## Data excerpts:
= Beginning of Section =

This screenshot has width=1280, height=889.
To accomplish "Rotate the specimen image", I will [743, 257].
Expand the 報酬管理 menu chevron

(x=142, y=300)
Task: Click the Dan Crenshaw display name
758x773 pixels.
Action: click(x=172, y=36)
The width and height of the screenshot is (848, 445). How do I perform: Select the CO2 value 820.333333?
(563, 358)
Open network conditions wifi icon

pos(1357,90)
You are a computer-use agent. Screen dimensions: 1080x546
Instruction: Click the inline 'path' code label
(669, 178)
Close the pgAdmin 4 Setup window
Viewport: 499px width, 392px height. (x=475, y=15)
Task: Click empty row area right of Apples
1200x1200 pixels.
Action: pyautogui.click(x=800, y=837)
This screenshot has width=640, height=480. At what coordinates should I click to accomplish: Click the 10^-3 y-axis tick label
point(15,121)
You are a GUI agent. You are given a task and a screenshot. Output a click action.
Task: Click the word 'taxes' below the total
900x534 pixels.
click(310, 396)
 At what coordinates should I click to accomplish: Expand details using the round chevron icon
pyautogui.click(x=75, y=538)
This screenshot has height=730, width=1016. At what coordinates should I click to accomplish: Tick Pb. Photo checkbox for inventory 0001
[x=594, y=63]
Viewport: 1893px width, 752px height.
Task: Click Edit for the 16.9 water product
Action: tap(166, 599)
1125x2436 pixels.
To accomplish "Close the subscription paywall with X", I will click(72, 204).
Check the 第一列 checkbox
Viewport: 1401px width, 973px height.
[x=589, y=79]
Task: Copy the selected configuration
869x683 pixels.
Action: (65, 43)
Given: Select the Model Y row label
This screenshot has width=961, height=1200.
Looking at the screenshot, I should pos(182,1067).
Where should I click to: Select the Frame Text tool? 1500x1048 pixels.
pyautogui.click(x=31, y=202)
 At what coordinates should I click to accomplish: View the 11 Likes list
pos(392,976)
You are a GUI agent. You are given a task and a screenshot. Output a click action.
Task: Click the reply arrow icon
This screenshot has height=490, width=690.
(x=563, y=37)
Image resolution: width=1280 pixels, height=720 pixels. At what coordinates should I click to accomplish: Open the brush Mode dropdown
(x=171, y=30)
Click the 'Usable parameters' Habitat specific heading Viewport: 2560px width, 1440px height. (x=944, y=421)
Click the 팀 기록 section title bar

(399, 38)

= End of Section =

## Work instructions:
Set down, word for word, only the lines running from the line with "Task: Copy the selected configuration" to the last line of the listing above. Both of those lines belong in your answer.

## Answer to the exercise:
Task: Copy the selected configuration
869x683 pixels.
Action: (65, 43)
Given: Select the Model Y row label
This screenshot has width=961, height=1200.
Looking at the screenshot, I should pos(182,1067).
Where should I click to: Select the Frame Text tool? 1500x1048 pixels.
pyautogui.click(x=31, y=202)
 At what coordinates should I click to accomplish: View the 11 Likes list
pos(392,976)
You are a GUI agent. You are given a task and a screenshot. Output a click action.
Task: Click the reply arrow icon
This screenshot has height=490, width=690.
(x=563, y=37)
Image resolution: width=1280 pixels, height=720 pixels. At what coordinates should I click to accomplish: Open the brush Mode dropdown
(x=171, y=30)
Click the 'Usable parameters' Habitat specific heading Viewport: 2560px width, 1440px height. (x=944, y=421)
Click the 팀 기록 section title bar

(399, 38)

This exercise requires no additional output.